Do you have a spare two years' income handy? In cash?
Do you have twenty-four months' food at home?
The 2013 outbreak wasn't over until 2016 in West Africa.(But, you knew that, right?)

And you've also got a 40' ISO container full of limitless supplies of HazMat gear, and an incinerator and fuel to dispose of used gear properly?
And hundreds of gallons of bleach? And a sprayer for it?
Who's going to spot for you putting it on and taking it off?
Or were you just going to wing it?

Who's going to run the water plant when everyone stays home?
How will water get pumped when no one comes to work at the power plant either?
Who's going to fill up barrels and distribute water door to door when there's no gas, no water supply, and no power? You?

How many cops and firemen will come to work at all, let alone when they have to work in gear so hot you can't do it for more than a couple of hours?

Who's going to be giving those vaccinations when no one comes to work at the hospital, for all the reasons outlined above?
(Oh, BTW, as the name would imply, "ring vaccination" isn't vaccinating "those at highest risk" - that would be medical relief  workers, primarily, and probably be called "highest risk vaccination" - it means vaccinating those proximately closest to those already infected, i.e. family, neighbors, friends, and other closest contacts, and putting a literal ring of immunized people around the outbreak. Plain English is funny like that: it tends to mean what it says. If you're going to be the smartest guy in the room, and sling the terms around, it's probably a good idea to get them right. Just saying.)

What happens if it doesn't work so well? If your weasel-worded ("apparently") morphs into "Whoops, my bad, not so much..."

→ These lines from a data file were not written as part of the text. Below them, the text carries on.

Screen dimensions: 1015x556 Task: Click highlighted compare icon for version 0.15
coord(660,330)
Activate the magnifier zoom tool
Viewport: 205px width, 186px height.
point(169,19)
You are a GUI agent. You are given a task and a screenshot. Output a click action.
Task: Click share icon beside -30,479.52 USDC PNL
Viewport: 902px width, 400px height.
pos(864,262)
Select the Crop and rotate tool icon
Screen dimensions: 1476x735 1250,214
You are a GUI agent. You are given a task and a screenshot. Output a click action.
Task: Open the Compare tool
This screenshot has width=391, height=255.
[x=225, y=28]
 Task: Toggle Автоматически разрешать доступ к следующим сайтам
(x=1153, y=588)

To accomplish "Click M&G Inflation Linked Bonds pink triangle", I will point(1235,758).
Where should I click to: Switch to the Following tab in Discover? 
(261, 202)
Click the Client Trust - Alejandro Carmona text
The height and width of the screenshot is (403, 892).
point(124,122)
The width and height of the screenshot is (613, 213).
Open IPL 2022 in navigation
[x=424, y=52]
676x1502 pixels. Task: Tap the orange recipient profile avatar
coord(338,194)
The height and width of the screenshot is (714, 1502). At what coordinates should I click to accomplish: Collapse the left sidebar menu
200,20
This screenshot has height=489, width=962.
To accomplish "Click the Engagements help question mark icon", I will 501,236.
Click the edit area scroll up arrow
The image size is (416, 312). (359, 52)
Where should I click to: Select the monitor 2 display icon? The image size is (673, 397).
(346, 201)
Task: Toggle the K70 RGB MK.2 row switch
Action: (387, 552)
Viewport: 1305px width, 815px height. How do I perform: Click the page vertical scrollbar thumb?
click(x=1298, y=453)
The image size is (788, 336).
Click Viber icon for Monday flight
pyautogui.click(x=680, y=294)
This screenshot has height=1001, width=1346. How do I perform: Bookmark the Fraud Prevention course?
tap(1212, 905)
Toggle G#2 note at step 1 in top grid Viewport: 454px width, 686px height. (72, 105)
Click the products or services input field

What are you going to do with the 25% idiots who won't even get vaccinated now?
Shoot them?
Round them up?
Ignore them and let them die?
And merrily spread the outbreak in the meantime?
What about their minor children?
Do we just let mommy and daddy give them Mr. Jones' nice cup of kool-aid? Because father knows best?














As a certifiable jet-fuel genius technocrat with all the answers, tell us how to deal with that.

And then you're going to do...what, exactly, about those 75M dead bodies, from Ebola, in some cases, but also from heart attacks, dehydration, heatstroke or freezing to death, running out of their meds, not to mention what happens when any semblance of civil government breaks down and blows away in the wind?
Who's going out on body pick up and disposal?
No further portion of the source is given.